Students express frustration with lack of Science Drive food options

After sitting through a complicated, hour-long lecture on mechatronics in Teer Hall, what’s the one thing all students want? Food. 

Unfortunately, Blue Express’s closing last spring has left those who frequent the Engineering Quad hungry for more options. Since the Mediterranean eatery in the Levine Science Research Center shut its doors in May, the only vendor in the area is Twinnie’s, which many complain has long lines during class changes. 

“I really think they should open up some other consistent food options since I know a lot of engineers and science majors and pre-meds struggle with not having time between classes to run and get something to eat,” junior Francia Fang said. 

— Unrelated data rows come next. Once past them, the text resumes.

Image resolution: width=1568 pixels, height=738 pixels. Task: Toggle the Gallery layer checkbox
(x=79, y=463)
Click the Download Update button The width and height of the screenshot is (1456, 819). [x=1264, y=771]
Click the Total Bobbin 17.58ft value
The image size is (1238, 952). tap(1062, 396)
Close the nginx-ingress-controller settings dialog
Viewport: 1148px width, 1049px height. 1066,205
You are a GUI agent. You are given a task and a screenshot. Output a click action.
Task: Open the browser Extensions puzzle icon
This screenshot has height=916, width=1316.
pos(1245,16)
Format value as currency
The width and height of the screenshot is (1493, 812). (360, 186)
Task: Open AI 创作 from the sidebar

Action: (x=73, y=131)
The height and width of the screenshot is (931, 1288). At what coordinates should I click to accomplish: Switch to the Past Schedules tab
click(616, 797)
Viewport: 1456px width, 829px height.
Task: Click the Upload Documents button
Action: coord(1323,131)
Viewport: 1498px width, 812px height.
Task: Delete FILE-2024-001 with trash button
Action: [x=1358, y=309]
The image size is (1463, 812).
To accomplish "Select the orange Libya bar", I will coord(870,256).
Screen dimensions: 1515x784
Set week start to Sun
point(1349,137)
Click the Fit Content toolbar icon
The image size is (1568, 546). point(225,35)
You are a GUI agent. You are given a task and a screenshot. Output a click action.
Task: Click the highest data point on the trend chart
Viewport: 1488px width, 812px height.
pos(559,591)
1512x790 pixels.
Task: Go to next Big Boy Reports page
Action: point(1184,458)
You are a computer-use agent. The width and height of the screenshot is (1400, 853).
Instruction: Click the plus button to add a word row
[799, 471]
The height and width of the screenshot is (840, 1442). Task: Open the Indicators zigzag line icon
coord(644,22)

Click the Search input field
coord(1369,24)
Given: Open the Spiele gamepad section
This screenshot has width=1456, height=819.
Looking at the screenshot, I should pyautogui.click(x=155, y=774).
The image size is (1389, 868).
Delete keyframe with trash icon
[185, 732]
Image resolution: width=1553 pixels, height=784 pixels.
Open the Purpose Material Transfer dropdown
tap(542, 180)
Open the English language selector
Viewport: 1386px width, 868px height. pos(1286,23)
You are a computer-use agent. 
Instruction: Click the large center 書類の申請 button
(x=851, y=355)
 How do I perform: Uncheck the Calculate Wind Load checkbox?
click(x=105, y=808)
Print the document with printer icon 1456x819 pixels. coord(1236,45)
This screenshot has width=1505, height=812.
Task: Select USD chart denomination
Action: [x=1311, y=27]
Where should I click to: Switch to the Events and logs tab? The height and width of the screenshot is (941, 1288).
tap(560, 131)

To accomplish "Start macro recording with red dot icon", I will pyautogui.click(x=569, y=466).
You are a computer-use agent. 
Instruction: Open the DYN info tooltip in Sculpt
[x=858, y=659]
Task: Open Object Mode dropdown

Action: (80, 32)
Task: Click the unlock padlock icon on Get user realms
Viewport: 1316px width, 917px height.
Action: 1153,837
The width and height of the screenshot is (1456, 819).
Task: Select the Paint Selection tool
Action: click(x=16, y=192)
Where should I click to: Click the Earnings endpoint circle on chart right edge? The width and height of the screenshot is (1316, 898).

She noted that since most of her classes are in the Levine Science Research Center, not having Blue Express is inconvenient and forces her to make time to walk up to either Twinnie’s or West Union during her already busy schedule. 

Junior Hailey Prevett said that the line at Twinnie’s is frequently out the door between the peak lunch hours of 11:45 a.m. and 1:25 p.m. She added that although she likes the sandwiches at Twinnie’s, she grows tired of eating them day after day. 

“They don't have the manpower nor the food options to accommodate the volume of people that eat there during that time,” Prevett said. 

As a result, she often turns to the Divinity Cafe, which has limited options especially for those following vegan diets. Junior Audrey Ellis also said the Divinity Cafe has become her replacement for Blue Express.

Sophomore Rachael Lau said that she has also faced difficulties getting food from Twinnie's in between classes. She noted that when she has classes on the Engineering Quad, she often has to pack her lunch or go without eating since the line at the eatery is so long. 

"This is no fault of Twinnie's," she said. "It just happens that Twinnie's doesn't have the infrastructure to support the needs of the entire E-Quad as the only dining option between classes."

Robert Coffey, director of dining services, wrote in an email that Twinnie’s has seen a “modest increase” in business this year as a result of Blue Express's closing. Fares Hanna—former owner of Blue Express and current owner of Twinnie’s, The Farmstead and Sprout—is incorporating some favorite dishes from Blue Express into the Twinnie’s rotation, Coffey noted. These include chicken cordon bleu, chicken and pasta in cream sauce, shepherd’s pie, curry chicken, spanakopita and gyros. 

In addition, Duke Dining is piloting the Qspresso food truck near Environmental Hall. This Cuban-themed truck offers options like empanadas, quesadillas and yucca fries. 

“Duke Dining is working with the Duke community in that area to make decisions on other possible truck rotations from the Duke Dining truck lineup,” he wrote. 

The truck may not have made a significant impact on campus yet—Fang and Ellis said they haven’t noticed it. 

Senior Julia Medine, chair of Duke University Student Dining Advisory Committee, explained that Duke Dining is waiting to hear sales results and student feedback on the new truck before making decisions going forward. However, she thought it had been doing well so far. 

Blue Express’s closing was disappointing for many students, she said. She explained that DUSDAC and Duke Dining were also sad to see it go, as the decision was not a choice either of the entities made. In May, she told The Chronicle that Duke Dining was consulted about the decision but never would have chosen to close the eatery. 

“Blue Express was not only spacious and convenient but also pretty reasonably priced, and I think that even more than students, it was an important staple for a lot of faculty and graduate students,” Medine said. 

She noted that designing food options is difficult because of restrictions like space and fire lane regulations, so building a new eatery is often harder than it may seem. There will always be competition over space in buildings, especially between academic and nonacademic stakeholders. 

DUSDAC welcomes comments from students about Qspresso as well as ideas they have to improve the Engineering Quad’s food options, she said. 

Pawel Charasz, a Ph.D. candidate in political science, noted that he would like to see more choices for food on campus in general. He said he liked Blue Express because its hot meals changed every day and their prices were cheaper than comparable options in West Union. 

"My general feeling is that having geographic diversity of options on campus is a good thing, and it leads to a more diverse of offering of the merchants,” he said.